AMAZING!!!!! I am jealous. What a fish.


----------



## firstflight111 (May 22, 2008)

wow what a fish and he took it home


----------



## lotaluck (Dec 17, 2009)

That one would be on my wall. Fished too many years to let something like that go. For the record I have never kept a bass that I can remember other than being forced to by a couple ******** in Fla. They get offended throwing 5lb sandwiches back.


----------



## Mushijobah (May 4, 2004)

Holy crap, nice fish. I don't blame em for taking it. That girl was old anyway.


----------



## puterdude (Jan 27, 2006)

Don't blame him for taking it home as well,Hope he rode it home.Bet the water went down a foot or so when he pulled it out.Fish of a life time


----------



## Robert Woodson (Mar 24, 2005)

Jeepers! 
Awesome fish...My congratulations Mr.

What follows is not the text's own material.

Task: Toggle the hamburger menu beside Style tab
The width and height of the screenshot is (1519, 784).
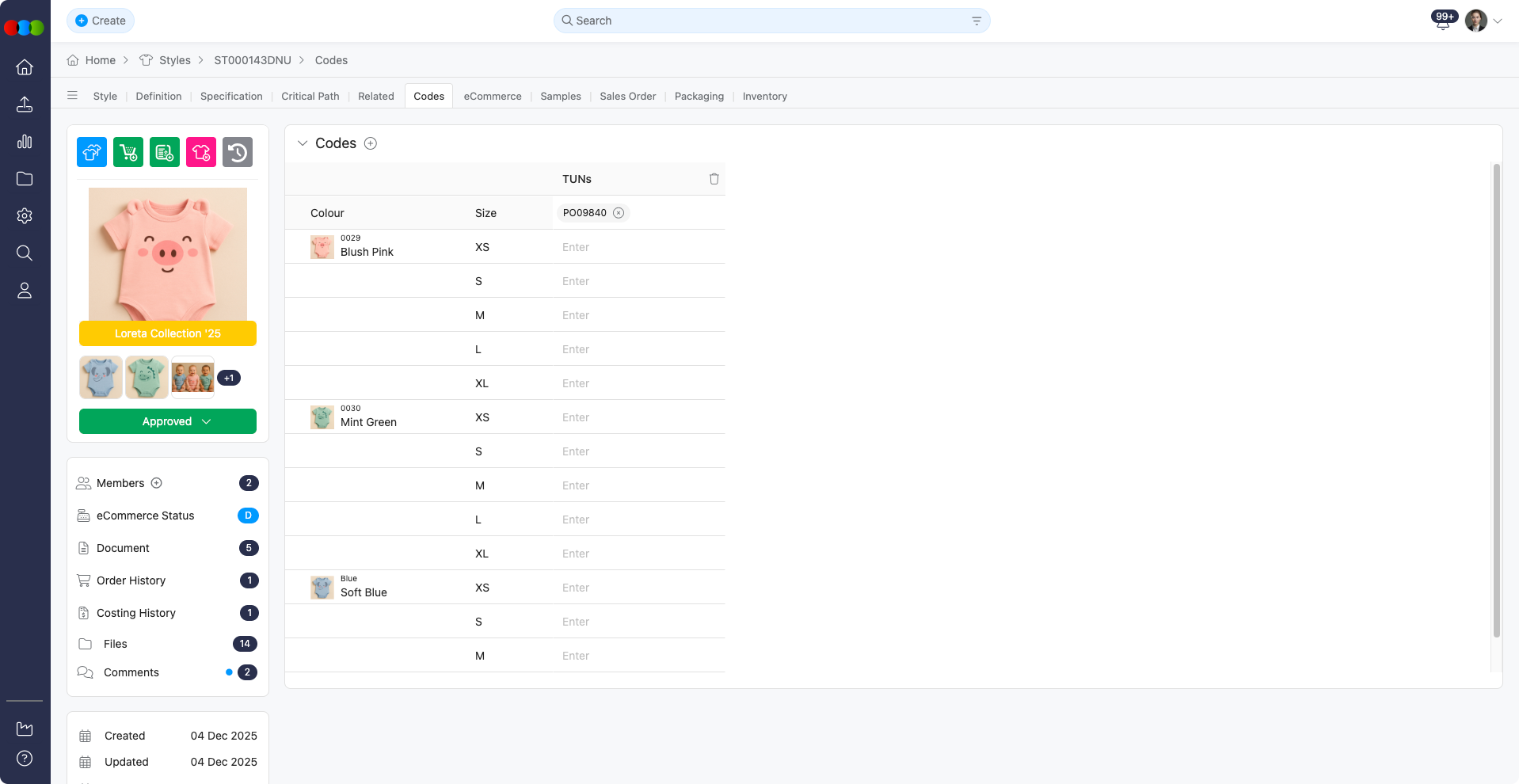Action: 73,96
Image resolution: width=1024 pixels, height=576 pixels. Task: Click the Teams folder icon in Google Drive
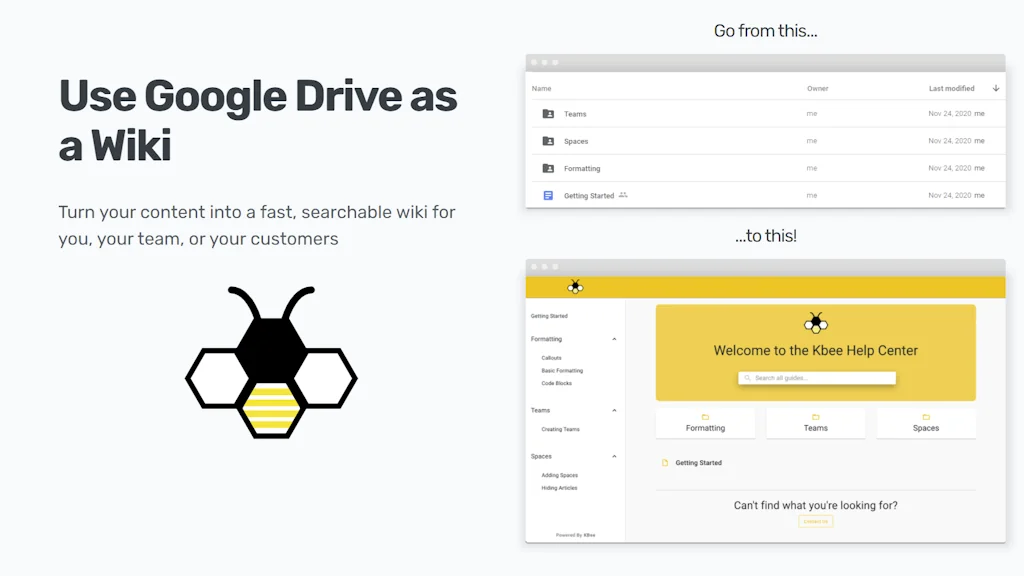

Curtis too!!! I believe that one pulled like a 50 Pound Flathead.
Good Fishing, 
Woody in Akron
Portage lakes/Coventry

With his cell phone in the water...(LOL)...(and I understand that too... I'd have been shaking all over!)...he couldn't get a picture record. That one needed measured and weighed properly...it's truly an Ohio trophy bass


----------



## TerryMayberry (Dec 23, 2009)

Awesome fish!


----------



## Socom (Nov 3, 2005)

Great fish! After seeing that picture I would not have guessed it came from ohio.


----------